No entanto, a inovação sem reflexão ética pode tornar-se perigosa. A infância é um território sensível, e a manipulação inadvertida de dados ou a criação de perfis automatizados de desempenho podem gerar desigualdades e preconceitos algorítmicos. É imprescindível que as escolas e as entidades públicas desenvolvam políticas claras de governança da IA, baseadas nos princípios do RGPD e nos valores da Declaração Europeia sobre Ética Digital. As crianças não podem ser tratadas como fontes de dados, mas sim como sujeitos de direitos, em formação e em crescimento.

Há também um risco subtil: o da substituição da empatia pela eficiência. A tecnologia não deve retirar o toque humano do processo de ensino, mas antes potenciá-lo. O educador é o tradutor da emoção, o guia moral e o guardião do sentido. Se a IA for usada como mero instrumento de produtividade, perde-se o essencial — a dimensão afetiva que dá sentido à aprendizagem. A escola não é uma fábrica de resultados, mas um espaço de relação.

Por outro lado, o impacto positivo pode ser profundo se a IA for integrada com propósito. Imagine-se uma criança que aprende a reconhecer emoções através de histórias adaptadas à sua expressão facial, ou que melhora o vocabulário por meio de conversas com um assistente virtual treinado para respeitar o seu ritmo e interesse. Este tipo de interação não substitui o professor; amplia a zona de desenvolvimento proximal de Vygotsky, permitindo à criança alcançar níveis de compreensão que antes dependeriam apenas da mediação humana.

A IA pode também servir como ferramenta de inclusão social, ajudando crianças com necessidades educativas especiais. Softwares que reconhecem padrões de atenção, voz e movimento podem adaptar conteúdos para crianças com dislexia, défice de atenção ou limitações motoras, democratizando o acesso ao conhecimento. Nesse sentido, a tecnologia não é um luxo pedagógico, mas um ato de justiça social — desde que o acesso seja universal e o investimento público acompanhe a inovação privada.

Num horizonte mais vasto, o papel do Estado e das universidades é decisivo. O investimento em investigação interdisciplinar — entre psicologia, pedagogia e ciência de dados — deve orientar o desenvolvimento de tecnologias educativas centradas na criança, e não no lucro. A formação de educadores com competências digitais, éticas e pedagógicas será o pilar que sustentará esta transição. A IA não substituirá o professor, mas exigirá um novo tipo de professor: um curador de experiências de aprendizagem assistidas pela tecnologia.

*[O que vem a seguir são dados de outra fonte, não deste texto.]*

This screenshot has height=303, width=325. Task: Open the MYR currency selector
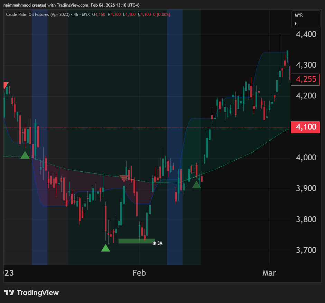coord(299,16)
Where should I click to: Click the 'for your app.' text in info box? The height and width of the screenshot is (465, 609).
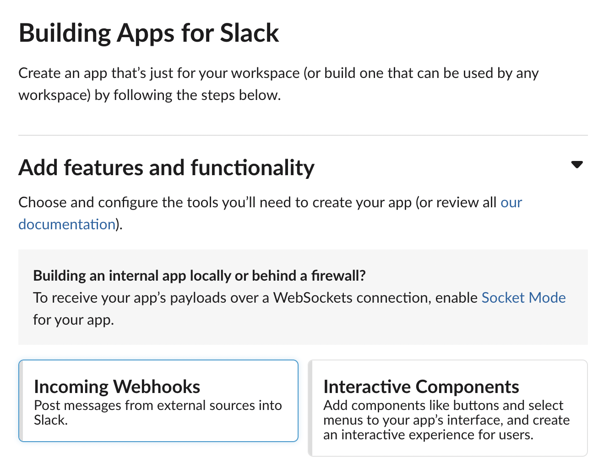73,320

Em última análise, a IA pode sim ser um acelerador da educação infantil, desde que o motor desse avanço continue a ser o humano. A criança deve ser vista como o centro de um ecossistema inteligente, em que a tecnologia é uma extensão da curiosidade e não uma prisão digital. O futuro da educação dependerá não apenas da sofisticação das máquinas, mas da sabedoria com que as usaremos. Se conseguirmos aliar ética, ciência e ternura, então a IA não será apenas uma ferramenta — será o primeiro capítulo de uma nova pedagogia humanista, moldada pela inteligência das máquinas e pela sensibilidade das pessoas.

Apostar na inteligência artificial é crescer, mas sempre com a experiência de interiorizar e sentir o conhecimento.